Founding Fathers, Faith, and Freedom Focus of U.S. Citizenship Ceremony for Children

September 3, 2009 - 4:28 PM
Fifty-eight children from 26 countries swore an oath to become citizens of the United States in a ceremony Thursday at Mt. Vernon, the first president's Virginia home. The children, ranging in age from one to 17, were granted citizenship because they were adopted by U.S. citizens or their parents are naturalized citizens.

Dressed in period costumes, from left, a slave, a Civil War soldier, a physician and Mrs. George Washington, held up placards that spelled out the oath the children took. (CNSNews.com/Penny Starr)

(CNSNews.com) – Fifty-eight children from 26 countries swore an oath to become citizens of the United States in a ceremony Thursday at Mt. Vernon, the first president’s Virginia home. The children, ranging in age from one to 17, were granted citizenship because they were adopted by U.S. citizens or their parents are naturalized citizens.
 
The ceremony was marked by references to the wisdom of the Founding Fathers, the freedoms guaranteed citizens by the Constitution, and acknowledgment of God’s role in the nation’s traditions.
 
“What a fitting place to celebrate your citizenship,” said Sarah Taylor, district director, Washington District, of the U.S. Citizenship and Immigration Services. “Where better than the home of our first president?

“Today, you will take an oath to celebrate your citizenship,” Taylor said. “The oath that most of your parents took is pretty complex, so we have created a special children’s oath that expresses the same ideas just using different words.” 
 
Men and women in period dress portraying Martha Washington, an African slave, an African American Revolutionary War soldier and Washington’s good friend and personal physician, Dr. James Craik, spoke about their love for their country and the important role immigrants play in shaping America.
 
“General Washington sends his very best regards,” Mrs. Washington said. “He’s up building our new capitol city now, but when I told him you were coming, he said, ‘Tell the children – the little folk, as he says – that I am so glad to welcome them as new citizens.’”
 
“Our forefathers fought to create a country with the rights of justice and liberty for all,” the soldier said.

Iliya Davarfara, 5, raises his right hand to take the oath of U.S. citizenship at a ceremony Thursday at Mt.

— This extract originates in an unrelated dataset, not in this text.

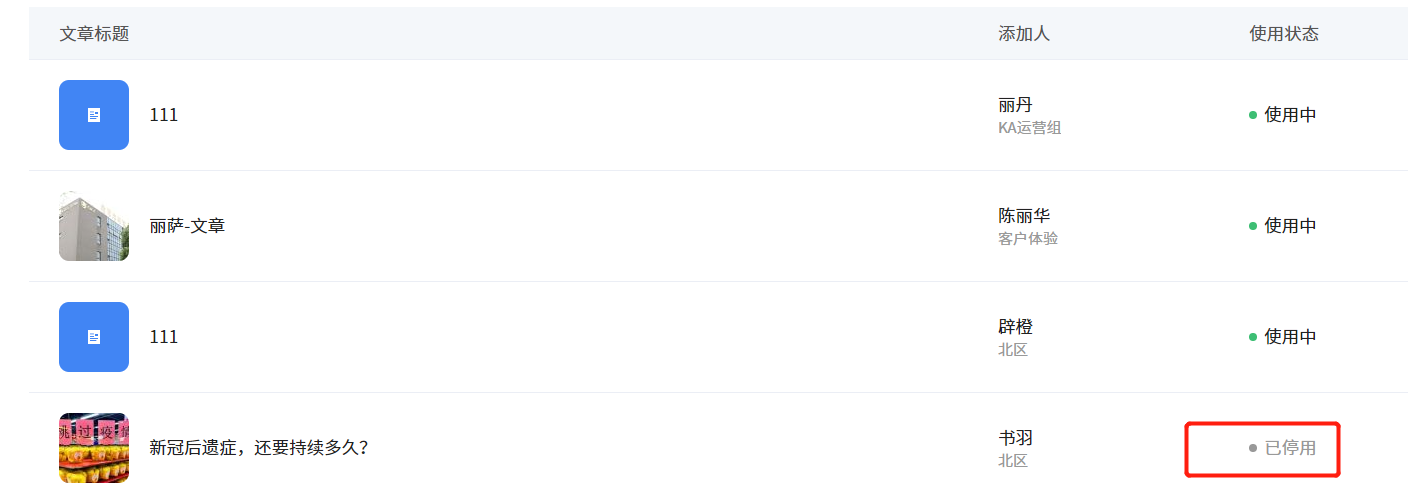Open the article 新冠后遗症，还要持续多久？
The height and width of the screenshot is (502, 1408).
259,448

Vernon. (CNSNews.com/Penny Starr)

Then children raised their right hand – some with the help of their parents – and recited the following four-sentence oath, which was written on placards held up by the historic figures.
 
“I promise to love this country. I promise to defend her against her enemies. I am proud to be an American. So help me God.”
 
The children then recited the “Pledge of Allegiance,” followed by the distribution of certificates of citizenship to each child.
 
Iliya Davarfara, 5, whose Iranian father is a naturalized U.S. citizen, squirmed in his seat like most of the youngsters at the event. When it came time to say his oath, however, he pushed up his red, white, and blue sunglasses, put down his camera, held up his right hand and recited the oath.

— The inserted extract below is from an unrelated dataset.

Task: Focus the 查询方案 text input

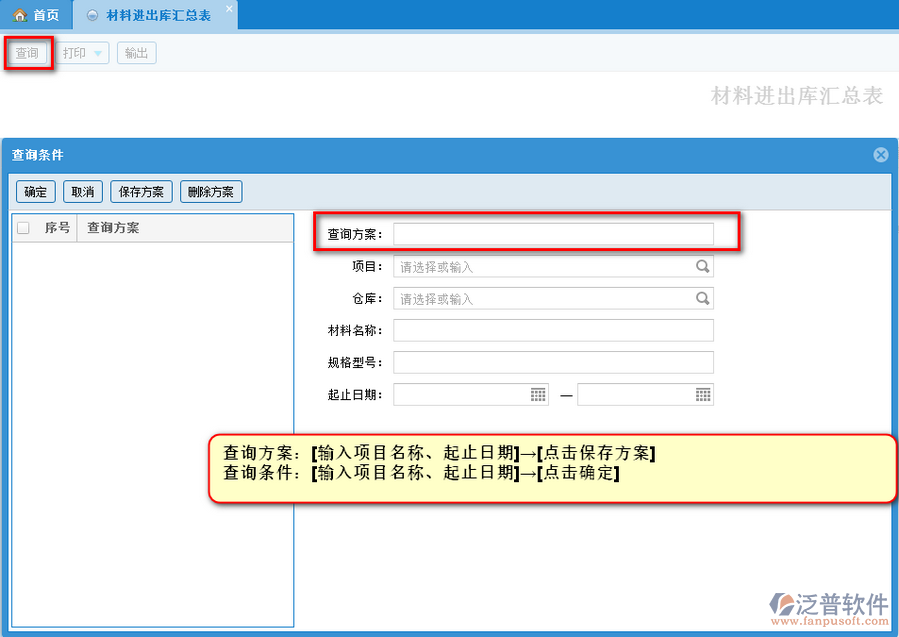Action: [x=553, y=234]
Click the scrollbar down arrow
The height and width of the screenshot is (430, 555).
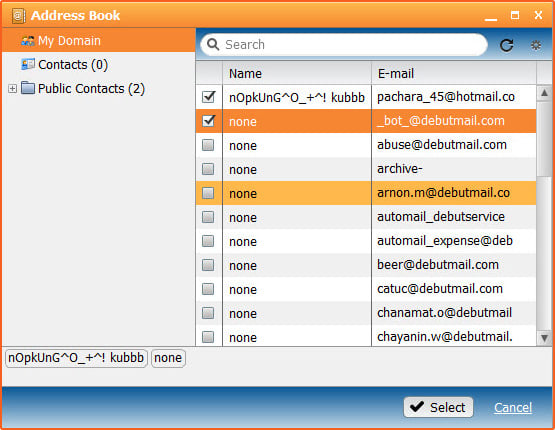[544, 338]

Andy Nguyen, 13, left, from Vietnam, and Mandirat Singh, 11, from India, became U.S. citizens on Thursday. (CNSNews.com/Penny Starr)

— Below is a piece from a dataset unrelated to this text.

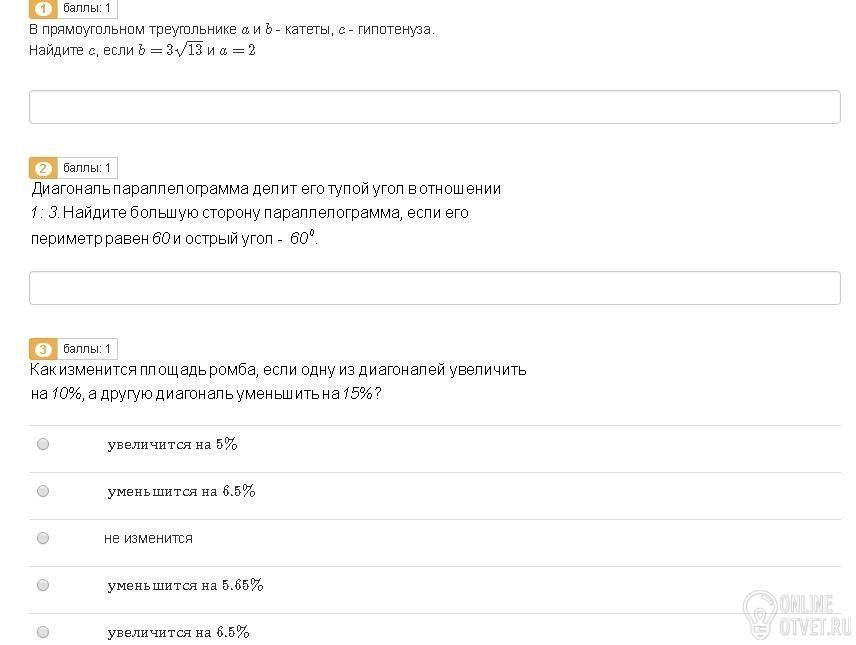Click the question 1 number badge
856x645 pixels.
pos(43,9)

Six-year-old Catherine Lu Ping Bassett Boyton, who was born in China and lives with her adoptive parents in Lynchburg, Va., memorized the Pledge of Allegiance before the event and beamed with pride as she got her certificate.
 
Aside from Iran and China, the countries represented at the ceremony were Bolivia, Cambodia, Canada, Columbia, Cuba, Egypt, El Salvador, Ethiopia, Ghana, Guatemala, India, Kenya, Korea, Lebanon, Mexico, Morocco, Nigeria, Pakistan, Peru, Philippines, Sierra Leone, Turkey, United Arab Emirates and Vietnam.